Up to and including the final line, please copy every line exactly, starting from the one that contains "The height and width of the screenshot is (1568, 465)." in the material below.

____

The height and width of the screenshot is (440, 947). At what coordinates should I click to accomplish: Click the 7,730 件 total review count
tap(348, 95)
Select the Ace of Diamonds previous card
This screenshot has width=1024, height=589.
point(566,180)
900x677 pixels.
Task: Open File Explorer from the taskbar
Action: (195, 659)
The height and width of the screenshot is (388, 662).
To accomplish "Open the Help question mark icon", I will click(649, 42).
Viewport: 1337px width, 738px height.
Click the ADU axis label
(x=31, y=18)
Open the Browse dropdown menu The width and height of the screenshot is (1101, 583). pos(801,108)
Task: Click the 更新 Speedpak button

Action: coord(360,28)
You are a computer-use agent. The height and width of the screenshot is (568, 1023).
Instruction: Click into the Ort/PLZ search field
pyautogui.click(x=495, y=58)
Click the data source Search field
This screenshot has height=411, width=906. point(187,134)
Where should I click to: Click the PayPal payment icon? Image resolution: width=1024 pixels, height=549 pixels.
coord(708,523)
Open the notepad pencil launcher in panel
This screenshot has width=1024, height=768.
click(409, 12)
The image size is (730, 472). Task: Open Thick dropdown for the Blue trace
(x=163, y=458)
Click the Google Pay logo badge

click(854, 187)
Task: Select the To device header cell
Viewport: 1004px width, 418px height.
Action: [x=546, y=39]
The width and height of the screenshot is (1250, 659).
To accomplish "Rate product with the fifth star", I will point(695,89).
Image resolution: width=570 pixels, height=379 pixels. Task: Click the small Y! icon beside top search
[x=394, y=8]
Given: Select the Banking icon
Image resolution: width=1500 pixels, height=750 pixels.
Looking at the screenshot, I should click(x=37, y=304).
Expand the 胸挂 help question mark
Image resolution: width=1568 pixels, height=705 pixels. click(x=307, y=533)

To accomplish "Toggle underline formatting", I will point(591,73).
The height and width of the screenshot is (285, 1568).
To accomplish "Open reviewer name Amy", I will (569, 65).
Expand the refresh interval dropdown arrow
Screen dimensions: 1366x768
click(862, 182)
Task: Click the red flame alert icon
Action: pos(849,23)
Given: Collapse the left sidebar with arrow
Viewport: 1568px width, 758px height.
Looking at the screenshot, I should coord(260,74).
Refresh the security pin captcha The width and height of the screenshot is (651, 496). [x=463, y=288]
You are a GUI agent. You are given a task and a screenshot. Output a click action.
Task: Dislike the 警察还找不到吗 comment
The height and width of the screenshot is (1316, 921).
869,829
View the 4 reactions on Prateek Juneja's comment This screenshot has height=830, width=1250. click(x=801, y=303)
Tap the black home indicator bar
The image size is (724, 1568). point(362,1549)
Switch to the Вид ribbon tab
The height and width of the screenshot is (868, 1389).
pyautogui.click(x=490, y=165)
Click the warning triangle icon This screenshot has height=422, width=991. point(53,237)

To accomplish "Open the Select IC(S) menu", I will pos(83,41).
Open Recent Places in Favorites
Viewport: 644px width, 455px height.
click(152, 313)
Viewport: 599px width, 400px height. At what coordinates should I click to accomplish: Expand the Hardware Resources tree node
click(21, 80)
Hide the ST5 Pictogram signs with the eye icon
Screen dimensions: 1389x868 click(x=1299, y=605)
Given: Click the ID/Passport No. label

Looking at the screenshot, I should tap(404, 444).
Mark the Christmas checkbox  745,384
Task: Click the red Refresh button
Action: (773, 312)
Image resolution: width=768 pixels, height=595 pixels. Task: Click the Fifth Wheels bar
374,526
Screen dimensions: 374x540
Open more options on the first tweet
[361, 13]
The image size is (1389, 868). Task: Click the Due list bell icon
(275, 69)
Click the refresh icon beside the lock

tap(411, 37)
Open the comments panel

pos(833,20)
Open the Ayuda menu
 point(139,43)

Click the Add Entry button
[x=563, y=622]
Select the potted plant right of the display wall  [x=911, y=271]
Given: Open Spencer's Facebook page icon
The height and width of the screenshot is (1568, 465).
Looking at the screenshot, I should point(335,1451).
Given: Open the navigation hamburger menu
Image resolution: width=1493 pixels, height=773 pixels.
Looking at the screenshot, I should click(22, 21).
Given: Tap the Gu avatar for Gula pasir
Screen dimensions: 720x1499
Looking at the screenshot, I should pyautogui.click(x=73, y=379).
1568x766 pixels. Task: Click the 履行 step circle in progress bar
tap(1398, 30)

____

* _PROBLEM SOLUTION_
The height and width of the screenshot is (1568, 465).
Looking at the screenshot, I should point(335,1451).
Given: Open the navigation hamburger menu
Image resolution: width=1493 pixels, height=773 pixels.
Looking at the screenshot, I should click(22, 21).
Given: Tap the Gu avatar for Gula pasir
Screen dimensions: 720x1499
Looking at the screenshot, I should pyautogui.click(x=73, y=379).
1568x766 pixels. Task: Click the 履行 step circle in progress bar
tap(1398, 30)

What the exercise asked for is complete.